Critique médias: sachons détecter le sexisme ordinaire

Et allez donc. Au Téléphone sonne du 29/07 (avec Laurence Allard) sur les «cinq milliards de portables», un représentant de Nokia ne craint pas de parler du téléphone mobile comme:

«accessoire de mode pour les femmes, accessoire de travail pour les hommes»

Je cite textuellement.

Il n’est donc pas venu à l’esprit de ce monsieur (car c’est un monsieur) que les hommes pouvaient être sensibles aux modes et les femmes utiliser leur portable pour travailler? C’est fou.

Voilà qui va intéresser les utilisatrices de portables. Hmm…

Hélas, personne dans le studio n’a relevé. Bon, ils avaient un ordre du jour déjà chargé comme ça, on leur pardonnera donc. Mais c’est un exemple typique du genre de distorsions sexistes de la pensée, du langage et du champ de vision que l’on rencontre tous les jours et qui est très, très, très énervant.

Je sais, je sais, on m’objectera que c’est un exemple de phallocentrisme minuscule, à côté de ce qui se passe, oh, disons, au Pakistan (où un projet de loi punissant les maris qui battent leur femme a été rejeté au motif que c’était «contraire au Coran», qui donne – selon le Conseil de l’idéologie islamique local, bien sûr – l’autorité au mari sur sa femme); ou encore au Mexique, si catholique, où les femmes qui veulent mettre fin à une grossesse non voulue risquent de lourdes peines de prison…

C’est exact.
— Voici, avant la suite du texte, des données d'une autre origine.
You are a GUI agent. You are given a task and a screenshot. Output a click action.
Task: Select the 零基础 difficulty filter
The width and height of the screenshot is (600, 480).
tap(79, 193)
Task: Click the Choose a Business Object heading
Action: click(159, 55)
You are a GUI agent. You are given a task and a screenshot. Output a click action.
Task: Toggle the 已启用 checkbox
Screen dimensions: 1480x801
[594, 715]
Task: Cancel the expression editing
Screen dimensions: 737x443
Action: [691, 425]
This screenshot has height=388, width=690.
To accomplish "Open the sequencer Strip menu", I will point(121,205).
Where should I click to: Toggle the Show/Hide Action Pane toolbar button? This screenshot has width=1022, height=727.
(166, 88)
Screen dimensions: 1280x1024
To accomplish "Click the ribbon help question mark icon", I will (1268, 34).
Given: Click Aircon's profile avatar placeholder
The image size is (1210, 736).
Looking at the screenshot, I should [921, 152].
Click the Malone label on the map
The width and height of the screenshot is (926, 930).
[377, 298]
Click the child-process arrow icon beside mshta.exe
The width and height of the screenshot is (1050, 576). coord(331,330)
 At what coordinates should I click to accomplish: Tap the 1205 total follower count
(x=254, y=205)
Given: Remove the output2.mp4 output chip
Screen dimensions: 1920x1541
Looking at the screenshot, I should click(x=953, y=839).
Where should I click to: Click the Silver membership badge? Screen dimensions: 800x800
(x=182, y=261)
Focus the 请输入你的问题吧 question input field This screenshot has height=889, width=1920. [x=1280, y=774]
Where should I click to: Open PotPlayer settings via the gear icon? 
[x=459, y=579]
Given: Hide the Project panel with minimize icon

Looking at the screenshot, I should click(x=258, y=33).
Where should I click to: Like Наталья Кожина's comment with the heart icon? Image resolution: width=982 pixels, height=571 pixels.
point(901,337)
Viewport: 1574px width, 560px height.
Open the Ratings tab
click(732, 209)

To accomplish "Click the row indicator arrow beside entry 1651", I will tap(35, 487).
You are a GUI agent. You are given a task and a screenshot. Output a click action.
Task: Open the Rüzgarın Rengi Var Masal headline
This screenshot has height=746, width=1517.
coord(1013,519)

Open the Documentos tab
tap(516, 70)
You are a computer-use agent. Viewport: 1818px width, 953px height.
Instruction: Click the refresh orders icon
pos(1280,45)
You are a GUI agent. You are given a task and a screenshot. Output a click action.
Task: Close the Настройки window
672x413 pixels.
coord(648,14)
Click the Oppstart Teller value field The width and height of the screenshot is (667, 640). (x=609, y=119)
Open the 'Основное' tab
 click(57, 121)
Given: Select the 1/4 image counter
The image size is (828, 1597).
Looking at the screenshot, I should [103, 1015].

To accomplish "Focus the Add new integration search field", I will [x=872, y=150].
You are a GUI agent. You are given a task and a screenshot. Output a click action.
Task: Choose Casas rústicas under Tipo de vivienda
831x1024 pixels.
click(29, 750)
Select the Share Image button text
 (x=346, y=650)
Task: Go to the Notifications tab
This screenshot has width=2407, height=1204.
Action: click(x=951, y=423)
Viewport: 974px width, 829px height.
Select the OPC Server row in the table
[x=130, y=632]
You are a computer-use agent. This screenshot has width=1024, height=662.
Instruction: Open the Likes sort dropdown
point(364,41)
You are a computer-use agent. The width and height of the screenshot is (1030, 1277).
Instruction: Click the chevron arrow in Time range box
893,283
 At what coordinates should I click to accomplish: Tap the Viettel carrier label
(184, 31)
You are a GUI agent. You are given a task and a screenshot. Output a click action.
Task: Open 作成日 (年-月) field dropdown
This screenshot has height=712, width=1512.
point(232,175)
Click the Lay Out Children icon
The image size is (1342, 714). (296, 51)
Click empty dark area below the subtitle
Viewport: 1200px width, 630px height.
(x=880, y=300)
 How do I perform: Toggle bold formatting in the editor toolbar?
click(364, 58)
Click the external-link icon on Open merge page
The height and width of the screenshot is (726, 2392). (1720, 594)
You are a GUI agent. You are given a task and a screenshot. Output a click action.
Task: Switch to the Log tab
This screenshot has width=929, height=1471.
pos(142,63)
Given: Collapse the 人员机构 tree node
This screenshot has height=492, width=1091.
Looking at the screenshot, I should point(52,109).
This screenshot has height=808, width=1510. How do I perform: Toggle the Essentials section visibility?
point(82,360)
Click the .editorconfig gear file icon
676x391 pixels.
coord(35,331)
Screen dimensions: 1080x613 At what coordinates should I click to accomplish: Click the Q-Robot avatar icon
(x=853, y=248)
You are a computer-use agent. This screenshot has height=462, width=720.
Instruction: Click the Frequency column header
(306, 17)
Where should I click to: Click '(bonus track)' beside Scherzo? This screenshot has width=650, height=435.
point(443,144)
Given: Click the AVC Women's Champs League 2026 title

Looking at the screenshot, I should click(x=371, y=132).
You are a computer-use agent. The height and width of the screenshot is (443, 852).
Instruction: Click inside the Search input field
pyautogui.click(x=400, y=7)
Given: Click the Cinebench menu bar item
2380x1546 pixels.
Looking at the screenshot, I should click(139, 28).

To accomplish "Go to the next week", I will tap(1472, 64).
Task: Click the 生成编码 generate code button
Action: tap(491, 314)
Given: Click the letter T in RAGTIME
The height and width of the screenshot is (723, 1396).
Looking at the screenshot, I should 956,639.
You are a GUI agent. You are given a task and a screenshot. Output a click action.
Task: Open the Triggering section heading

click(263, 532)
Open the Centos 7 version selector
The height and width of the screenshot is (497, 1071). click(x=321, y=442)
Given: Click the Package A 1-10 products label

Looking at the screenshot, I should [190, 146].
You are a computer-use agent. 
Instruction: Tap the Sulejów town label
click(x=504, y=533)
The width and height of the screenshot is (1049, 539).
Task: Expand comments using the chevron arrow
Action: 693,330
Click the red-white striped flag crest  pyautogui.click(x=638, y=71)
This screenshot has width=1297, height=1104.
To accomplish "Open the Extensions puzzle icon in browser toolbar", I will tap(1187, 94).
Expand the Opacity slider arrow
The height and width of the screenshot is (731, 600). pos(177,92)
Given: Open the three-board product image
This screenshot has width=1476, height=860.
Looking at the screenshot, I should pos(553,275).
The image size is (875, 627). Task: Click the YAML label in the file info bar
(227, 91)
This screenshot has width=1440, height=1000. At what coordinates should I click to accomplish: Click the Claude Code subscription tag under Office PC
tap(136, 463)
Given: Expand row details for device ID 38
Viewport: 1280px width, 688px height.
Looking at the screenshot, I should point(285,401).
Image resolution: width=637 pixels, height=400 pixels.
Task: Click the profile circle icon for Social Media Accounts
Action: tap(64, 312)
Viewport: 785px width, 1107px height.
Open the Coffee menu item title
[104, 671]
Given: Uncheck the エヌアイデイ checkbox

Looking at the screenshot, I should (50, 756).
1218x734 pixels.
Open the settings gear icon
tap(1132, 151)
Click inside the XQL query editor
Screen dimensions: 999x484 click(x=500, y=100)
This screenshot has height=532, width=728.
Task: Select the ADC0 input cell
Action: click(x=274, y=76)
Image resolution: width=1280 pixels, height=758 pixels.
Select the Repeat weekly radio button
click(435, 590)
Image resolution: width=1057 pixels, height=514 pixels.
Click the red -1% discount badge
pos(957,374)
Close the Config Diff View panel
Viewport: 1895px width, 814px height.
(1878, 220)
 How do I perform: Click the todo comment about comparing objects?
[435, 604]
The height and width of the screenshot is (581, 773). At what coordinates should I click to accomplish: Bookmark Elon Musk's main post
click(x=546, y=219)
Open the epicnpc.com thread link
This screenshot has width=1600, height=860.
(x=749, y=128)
Mais faut-il pour autant cesser de balayer devant notre porte? D’exercer notre esprit critique et notre sensibilité?

J’ai envie de citer une de mes écrivaines fétiches, Lois McMaster Bujold, qui faisait dire à un de ses personnages: «Le premier et le dernier champ de bataille, c’est l’esprit humain.»

Une seule chose à dire: oui.

4 réponses à “Critique médias: sachons détecter le sexisme ordinaire

  1. Sujet voisin: je me suis fait la remarque en feuilletant le dernier numéro de Lire, avec des extraits de romans de la rentrée: combien d’auteurs féminins? Deux, je crois, sur une quinzaine d’auteurs sélectionnés. Ca permet d’éviter Catherine Pancol, mais c’est une mince consolation…

  2. Comme le dit souvent ma copine @Desirade face à ce type de déclaration: c’est vrai pour les femmes pour qui c’ est un accessoire de mode et vari pour les hommes pour qui c’est un accessoire de travail mais dans tous les autres cas c’est faux.

    • Et c’est aussi une conséquence du découpage plus ou moins arbitraire de la clientèle en catégories marketing. On peut faire plusieurs sortes de découpages, y compris les hommes et les femmes; les utilisateurs pros et les particuliers; les acheteurs de gadgets à la mode, sensibles au design et à la nouveauté, et puis les acheteurs qui valorisent avant tout l’utilité ou le rapport qualité-prix. Quand on vient à confondre femmes et acheteurs d’accessoires d’une part, et hommes et usagers pros de l’autre, on verse dans un cliché sexiste particulièrement sournois. Qui n’est peut-être pas nocif pour le chiffre d’affaire de l’entreprise, du moins à court terme… Cependant, cela influe aussi sur l’image de la marque.